Even if someone does notice, you will probably just receive an email asking for its removal.
If you comply with that request, nothing else will happen to you.
Even if you ignore that letter, you will probably just have to suffer a temporary take down of the offending page until you make requisite adjustments.
You probably won’t be sued.
So, considering just how unlikely it is to run into life-threatening trouble from infringing upon someone else’s rights, why should you care?
Let’s outline a few reasons why no one should intentionally act in a manner that infringes someone else’s intellectual property rights.
Moral reasons. Most of us would agree that stealing is wrong. Regardless of our faiths and backgrounds, most of us accept the notion that stealing is immoral and is something we probably ought not to be doing.
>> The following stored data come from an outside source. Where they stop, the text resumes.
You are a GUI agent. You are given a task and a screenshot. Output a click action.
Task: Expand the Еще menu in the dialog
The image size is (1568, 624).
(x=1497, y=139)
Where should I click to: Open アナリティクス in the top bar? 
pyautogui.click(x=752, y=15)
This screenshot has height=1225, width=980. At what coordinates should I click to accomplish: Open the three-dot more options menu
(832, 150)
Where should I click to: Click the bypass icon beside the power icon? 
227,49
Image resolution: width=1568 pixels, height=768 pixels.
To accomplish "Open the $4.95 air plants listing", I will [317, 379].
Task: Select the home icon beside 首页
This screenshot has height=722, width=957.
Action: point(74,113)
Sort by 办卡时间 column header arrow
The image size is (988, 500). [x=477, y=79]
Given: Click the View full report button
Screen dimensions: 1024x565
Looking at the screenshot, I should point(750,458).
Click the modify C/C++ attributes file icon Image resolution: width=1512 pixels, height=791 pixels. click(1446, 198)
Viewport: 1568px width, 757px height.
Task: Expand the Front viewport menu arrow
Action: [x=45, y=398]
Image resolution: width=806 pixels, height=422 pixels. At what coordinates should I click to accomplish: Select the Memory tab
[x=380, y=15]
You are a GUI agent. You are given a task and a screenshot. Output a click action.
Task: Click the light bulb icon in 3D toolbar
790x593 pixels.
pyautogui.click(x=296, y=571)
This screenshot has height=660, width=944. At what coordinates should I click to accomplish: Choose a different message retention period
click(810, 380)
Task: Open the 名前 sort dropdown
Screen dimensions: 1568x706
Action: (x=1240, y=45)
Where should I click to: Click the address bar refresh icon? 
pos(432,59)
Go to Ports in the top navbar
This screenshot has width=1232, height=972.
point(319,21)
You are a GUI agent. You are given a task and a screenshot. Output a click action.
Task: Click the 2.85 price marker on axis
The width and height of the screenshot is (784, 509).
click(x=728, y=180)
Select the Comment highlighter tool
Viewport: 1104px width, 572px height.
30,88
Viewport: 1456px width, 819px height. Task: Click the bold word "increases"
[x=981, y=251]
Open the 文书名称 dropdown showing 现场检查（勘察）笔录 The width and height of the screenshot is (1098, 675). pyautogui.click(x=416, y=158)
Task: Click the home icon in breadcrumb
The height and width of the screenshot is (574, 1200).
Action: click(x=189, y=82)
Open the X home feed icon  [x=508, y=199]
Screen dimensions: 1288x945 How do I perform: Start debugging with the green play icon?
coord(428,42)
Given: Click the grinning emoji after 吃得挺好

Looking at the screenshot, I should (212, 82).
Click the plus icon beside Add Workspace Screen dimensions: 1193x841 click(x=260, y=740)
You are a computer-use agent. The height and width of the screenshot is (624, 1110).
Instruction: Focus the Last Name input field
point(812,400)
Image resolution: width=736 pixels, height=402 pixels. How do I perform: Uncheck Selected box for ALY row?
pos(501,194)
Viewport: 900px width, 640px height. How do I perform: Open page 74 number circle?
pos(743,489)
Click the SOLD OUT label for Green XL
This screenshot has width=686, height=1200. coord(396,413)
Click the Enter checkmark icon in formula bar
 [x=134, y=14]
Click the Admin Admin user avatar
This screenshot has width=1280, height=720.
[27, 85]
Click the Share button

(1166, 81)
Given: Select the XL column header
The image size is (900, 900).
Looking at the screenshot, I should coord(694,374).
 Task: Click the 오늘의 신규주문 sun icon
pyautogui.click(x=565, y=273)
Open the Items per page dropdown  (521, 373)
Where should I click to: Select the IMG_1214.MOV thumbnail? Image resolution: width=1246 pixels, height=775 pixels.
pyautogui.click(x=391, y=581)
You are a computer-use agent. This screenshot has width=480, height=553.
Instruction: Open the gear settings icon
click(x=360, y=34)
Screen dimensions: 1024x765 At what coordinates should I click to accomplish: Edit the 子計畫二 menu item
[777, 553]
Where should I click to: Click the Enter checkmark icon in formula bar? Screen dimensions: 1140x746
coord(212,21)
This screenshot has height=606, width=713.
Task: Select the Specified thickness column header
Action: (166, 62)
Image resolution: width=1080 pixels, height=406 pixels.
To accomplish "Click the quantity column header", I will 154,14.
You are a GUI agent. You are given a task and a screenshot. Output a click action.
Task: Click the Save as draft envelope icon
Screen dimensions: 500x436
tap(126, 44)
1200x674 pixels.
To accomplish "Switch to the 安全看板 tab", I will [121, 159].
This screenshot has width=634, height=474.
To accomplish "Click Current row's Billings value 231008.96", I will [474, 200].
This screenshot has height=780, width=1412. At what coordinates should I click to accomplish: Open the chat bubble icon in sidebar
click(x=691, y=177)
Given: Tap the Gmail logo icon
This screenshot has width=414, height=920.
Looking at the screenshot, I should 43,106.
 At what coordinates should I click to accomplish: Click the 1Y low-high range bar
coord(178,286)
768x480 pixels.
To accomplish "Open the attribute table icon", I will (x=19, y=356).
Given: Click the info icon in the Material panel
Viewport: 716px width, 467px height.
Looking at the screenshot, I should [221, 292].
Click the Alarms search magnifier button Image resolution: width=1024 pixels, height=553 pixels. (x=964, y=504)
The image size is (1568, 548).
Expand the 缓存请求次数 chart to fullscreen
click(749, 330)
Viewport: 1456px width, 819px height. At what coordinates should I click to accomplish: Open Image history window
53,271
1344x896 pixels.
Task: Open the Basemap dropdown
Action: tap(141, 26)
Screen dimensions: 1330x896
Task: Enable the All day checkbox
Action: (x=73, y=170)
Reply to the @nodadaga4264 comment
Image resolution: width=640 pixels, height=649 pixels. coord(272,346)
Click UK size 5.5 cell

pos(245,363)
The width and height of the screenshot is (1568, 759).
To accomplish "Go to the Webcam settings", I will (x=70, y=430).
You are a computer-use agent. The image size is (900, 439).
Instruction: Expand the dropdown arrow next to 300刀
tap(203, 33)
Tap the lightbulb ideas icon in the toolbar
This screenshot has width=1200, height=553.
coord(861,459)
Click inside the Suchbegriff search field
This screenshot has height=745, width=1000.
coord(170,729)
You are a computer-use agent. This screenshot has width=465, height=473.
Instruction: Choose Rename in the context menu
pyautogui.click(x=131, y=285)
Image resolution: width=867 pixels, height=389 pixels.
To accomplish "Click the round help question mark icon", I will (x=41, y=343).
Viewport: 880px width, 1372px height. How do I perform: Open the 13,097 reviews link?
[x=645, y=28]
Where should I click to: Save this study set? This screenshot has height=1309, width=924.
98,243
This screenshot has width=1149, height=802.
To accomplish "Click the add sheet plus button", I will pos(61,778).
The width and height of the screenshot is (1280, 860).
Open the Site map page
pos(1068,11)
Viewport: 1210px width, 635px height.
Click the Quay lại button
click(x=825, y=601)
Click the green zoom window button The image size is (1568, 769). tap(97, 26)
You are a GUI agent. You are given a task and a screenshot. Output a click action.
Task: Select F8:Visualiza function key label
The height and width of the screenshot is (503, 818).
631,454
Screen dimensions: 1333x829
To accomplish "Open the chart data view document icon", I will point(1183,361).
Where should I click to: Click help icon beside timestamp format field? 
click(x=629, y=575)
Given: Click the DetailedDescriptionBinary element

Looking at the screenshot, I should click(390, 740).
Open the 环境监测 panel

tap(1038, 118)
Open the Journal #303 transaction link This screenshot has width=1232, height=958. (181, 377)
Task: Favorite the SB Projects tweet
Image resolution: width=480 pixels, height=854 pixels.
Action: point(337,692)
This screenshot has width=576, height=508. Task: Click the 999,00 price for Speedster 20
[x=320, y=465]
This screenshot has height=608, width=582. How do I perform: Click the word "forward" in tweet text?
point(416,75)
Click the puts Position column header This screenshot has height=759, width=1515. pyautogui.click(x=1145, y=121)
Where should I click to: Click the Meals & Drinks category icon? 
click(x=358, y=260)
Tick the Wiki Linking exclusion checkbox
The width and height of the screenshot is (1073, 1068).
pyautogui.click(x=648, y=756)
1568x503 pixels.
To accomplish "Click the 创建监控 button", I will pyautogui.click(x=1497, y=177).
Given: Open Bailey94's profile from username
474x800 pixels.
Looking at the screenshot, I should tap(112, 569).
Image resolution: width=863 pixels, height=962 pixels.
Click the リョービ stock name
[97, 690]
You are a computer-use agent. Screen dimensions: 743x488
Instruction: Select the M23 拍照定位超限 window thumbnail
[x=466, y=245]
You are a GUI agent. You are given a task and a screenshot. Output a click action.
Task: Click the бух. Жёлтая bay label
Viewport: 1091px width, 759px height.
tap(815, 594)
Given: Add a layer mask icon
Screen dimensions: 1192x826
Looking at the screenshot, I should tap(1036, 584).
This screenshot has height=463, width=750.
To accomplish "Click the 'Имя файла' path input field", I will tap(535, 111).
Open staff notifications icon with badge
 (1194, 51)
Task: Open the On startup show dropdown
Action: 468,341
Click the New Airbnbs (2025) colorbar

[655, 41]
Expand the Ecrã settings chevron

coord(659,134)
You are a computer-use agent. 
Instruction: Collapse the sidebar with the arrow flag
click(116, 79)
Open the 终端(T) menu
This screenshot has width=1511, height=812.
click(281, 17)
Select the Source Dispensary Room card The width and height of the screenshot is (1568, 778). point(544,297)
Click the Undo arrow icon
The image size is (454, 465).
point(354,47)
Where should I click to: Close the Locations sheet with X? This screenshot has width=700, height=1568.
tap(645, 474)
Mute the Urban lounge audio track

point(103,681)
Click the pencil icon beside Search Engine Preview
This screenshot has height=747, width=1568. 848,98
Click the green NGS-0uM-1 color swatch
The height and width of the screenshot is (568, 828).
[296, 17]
Infringing upon copyrights is a form of stealing.
It represents the theft of personal property in the form of an idea, writing or image. It represents stealing potential profit from the creator of the item in question by diluting its uniqueness and reifying a structure that allows for theft. If you infringe upon a copyright, you are stealing.
Social reasons. The idea that we should “do unto others” isn’t merely a moral consideration. It has real-world justifications.
So long as we respect the rights of one another, we can continue to function in a relatively well-organized and pleasant society. When property rights cease to matter, that certainly isn’t the case. Respect for personal rights is the glue that holds society together.
Risk exists. Although the risk associated with the use of stolen materials may seem slight, it is present. Its consequences can be high, in relative terms, too.
Stealing someone else’s copyrighted material may not land you in prison, but it can force you do deal with take down notices and other inefficiencies.
Additionally, if a lawsuit should be filed against you or other legal action taken, the consequences will undoubtedly outstrip the value of your misappropriation.
Basic risk analysis dictates avoiding copyright infringement. Even if the likelihood of a negative consequence seems slight, the potential impact is simply too great to risk.
There is also the very real risk that your identification as a copyright infringer could have horrible repercussions on your business and ability to socially engage others online.
It may not be a scarlet “A” across your chest, but getting the scarlet “circled C” on the chest of your avatar can be almost as bad.
In the end, we should recognize and respect the rights of others because it is the right thing to do. That should be enough of a justification.